Elektrisierende Übernahme: Electronic Arts zieht sich von der Börse zurück
Electronic Arts, das Unternehmen hinter den weltweit renommierten Videospielen "Battlefield" und "Madden NFL", wird für etwa 55 Milliarden US-Dollar von einer Gruppe von Investoren erworben, was einen der bedeutendsten Deals in der Branche markiert. Nach der Übernahme ist geplant, Electronic Arts von der Börse zu nehmen. Zu den Käufern zählen der staatliche Investmentfonds von Saudi-Arabien sowie Affinity Partners, die Investmentfirma von Jared Kushner, dem Schwiegersohn des ehemaligen US-Präsidenten Donald Trump.
Mit einem Unternehmenswert von rund 47 Milliarden Euro erfreut sich der kalifornische Spieleentwickler großer Beliebtheit. Die Aktie von Electronic Arts erlebte bereits einen Aufschwung, nachdem erste Medienberichte über die geplante Übernahme publik wurden. Der Aktienkurs des Unternehmens stieg am Freitag um beeindruckende 15 Prozent. Die Investoren offerieren den Aktionären 210 US-Dollar pro Aktie, was einem attraktiven Aufschlag von 25 Prozent auf den vorangegangenen Kurs entspricht. Am Montagmorgen legte der Kurs im US-Handel weiter zu und erreichte nahezu 203 US-Dollar.
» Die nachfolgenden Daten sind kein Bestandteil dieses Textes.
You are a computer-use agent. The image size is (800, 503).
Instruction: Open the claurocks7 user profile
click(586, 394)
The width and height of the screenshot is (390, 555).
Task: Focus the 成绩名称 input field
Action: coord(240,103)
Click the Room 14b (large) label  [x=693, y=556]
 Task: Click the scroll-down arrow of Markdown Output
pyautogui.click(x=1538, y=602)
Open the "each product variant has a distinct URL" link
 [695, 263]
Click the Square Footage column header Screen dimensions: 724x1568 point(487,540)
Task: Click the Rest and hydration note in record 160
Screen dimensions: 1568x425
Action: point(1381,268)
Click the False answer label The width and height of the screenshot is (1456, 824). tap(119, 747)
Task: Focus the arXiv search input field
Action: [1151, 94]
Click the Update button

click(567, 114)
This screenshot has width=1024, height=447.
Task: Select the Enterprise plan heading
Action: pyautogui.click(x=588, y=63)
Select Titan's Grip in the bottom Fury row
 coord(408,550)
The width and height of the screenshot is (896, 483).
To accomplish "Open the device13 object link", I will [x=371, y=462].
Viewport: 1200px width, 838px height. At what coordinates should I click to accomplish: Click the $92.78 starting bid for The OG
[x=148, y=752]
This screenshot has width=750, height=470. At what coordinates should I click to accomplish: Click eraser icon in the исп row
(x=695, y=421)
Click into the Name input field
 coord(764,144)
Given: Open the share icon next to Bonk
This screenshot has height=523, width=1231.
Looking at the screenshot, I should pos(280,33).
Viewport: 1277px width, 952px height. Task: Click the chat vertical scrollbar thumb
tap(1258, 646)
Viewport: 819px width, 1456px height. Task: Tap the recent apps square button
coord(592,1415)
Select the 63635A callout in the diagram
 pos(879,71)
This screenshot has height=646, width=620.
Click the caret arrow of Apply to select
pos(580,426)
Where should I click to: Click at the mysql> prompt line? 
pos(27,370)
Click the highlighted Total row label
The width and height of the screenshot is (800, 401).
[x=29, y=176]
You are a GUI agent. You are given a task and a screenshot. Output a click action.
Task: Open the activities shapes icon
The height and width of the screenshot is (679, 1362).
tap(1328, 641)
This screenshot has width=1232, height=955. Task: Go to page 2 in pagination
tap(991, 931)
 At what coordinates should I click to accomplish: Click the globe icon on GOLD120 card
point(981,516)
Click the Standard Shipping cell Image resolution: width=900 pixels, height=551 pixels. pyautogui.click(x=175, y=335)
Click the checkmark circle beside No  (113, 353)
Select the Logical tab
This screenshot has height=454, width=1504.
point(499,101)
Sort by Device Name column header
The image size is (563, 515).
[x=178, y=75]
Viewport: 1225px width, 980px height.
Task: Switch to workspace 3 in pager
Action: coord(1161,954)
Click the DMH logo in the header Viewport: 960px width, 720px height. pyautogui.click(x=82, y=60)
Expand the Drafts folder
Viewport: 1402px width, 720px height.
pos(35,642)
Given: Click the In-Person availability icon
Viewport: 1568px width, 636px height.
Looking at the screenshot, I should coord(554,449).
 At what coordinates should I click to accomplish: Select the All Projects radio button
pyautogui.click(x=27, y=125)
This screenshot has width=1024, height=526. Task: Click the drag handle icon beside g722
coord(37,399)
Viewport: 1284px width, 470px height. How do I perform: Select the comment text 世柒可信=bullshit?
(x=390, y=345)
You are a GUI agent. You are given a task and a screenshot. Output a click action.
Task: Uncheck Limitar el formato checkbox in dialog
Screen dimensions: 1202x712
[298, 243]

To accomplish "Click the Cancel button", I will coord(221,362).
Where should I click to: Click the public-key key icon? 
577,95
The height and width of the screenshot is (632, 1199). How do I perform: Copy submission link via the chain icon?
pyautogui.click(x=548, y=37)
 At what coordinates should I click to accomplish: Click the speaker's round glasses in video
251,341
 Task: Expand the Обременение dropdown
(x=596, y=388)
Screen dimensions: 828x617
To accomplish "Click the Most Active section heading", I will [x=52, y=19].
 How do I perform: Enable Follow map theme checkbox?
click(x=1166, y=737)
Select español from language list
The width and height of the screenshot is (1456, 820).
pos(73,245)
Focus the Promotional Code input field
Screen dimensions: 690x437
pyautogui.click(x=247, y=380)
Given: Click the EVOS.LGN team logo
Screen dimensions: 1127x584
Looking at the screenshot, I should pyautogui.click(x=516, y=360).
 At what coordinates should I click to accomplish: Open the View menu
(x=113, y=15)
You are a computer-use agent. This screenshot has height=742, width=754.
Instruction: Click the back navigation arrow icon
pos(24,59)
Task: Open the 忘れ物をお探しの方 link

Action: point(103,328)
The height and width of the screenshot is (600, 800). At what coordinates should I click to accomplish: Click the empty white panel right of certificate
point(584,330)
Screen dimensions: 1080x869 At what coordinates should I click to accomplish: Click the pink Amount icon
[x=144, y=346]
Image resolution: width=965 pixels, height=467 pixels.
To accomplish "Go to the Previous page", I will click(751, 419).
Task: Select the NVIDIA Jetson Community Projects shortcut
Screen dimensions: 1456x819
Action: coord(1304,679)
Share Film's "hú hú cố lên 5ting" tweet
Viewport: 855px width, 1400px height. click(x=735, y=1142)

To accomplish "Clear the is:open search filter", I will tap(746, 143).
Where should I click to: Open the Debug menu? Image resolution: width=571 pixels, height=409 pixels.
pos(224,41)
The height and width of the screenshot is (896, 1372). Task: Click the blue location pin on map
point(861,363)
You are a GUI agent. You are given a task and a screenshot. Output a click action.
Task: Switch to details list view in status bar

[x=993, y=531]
Gleichzeitig durchlebt die Videospielindustrie, nach einem Boom während der Pandemie, nun eine herausfordernde Phase. Traditionelle Anbieter, die Blockbuster-Spiele zu Premium-Preisen anbieten, sehen sich wachsender Konkurrenz durch kostenlos spielbare Plattformen wie Roblox und Fortnite ausgesetzt. Die Entwicklung solcher Blockbuster-Titel erfordert Investitionen, die mit denen von Hollywood-Produktionen vergleichbar sind. Dennoch hoffen viele Unternehmen, die Produktionskosten zukünftig durch den Einsatz Künstlicher Intelligenz reduzieren zu können.
Der Public Investment Fund (PIF) von Saudi-Arabien war bereits ein bedeutender Anteilseigner an Electronic Arts und hatte jüngst im Gaming-Sektor zugeschlagen, indem er die Entwicklerfirma des erfolgreichen Smartphone-Spiels "Pokemon Go" akquirierte. Zusammen mit Kushners Affinity Partners zählt auch die Investmentfirma Silver Lake zu den namhaften Beteiligten dieser Transaktion.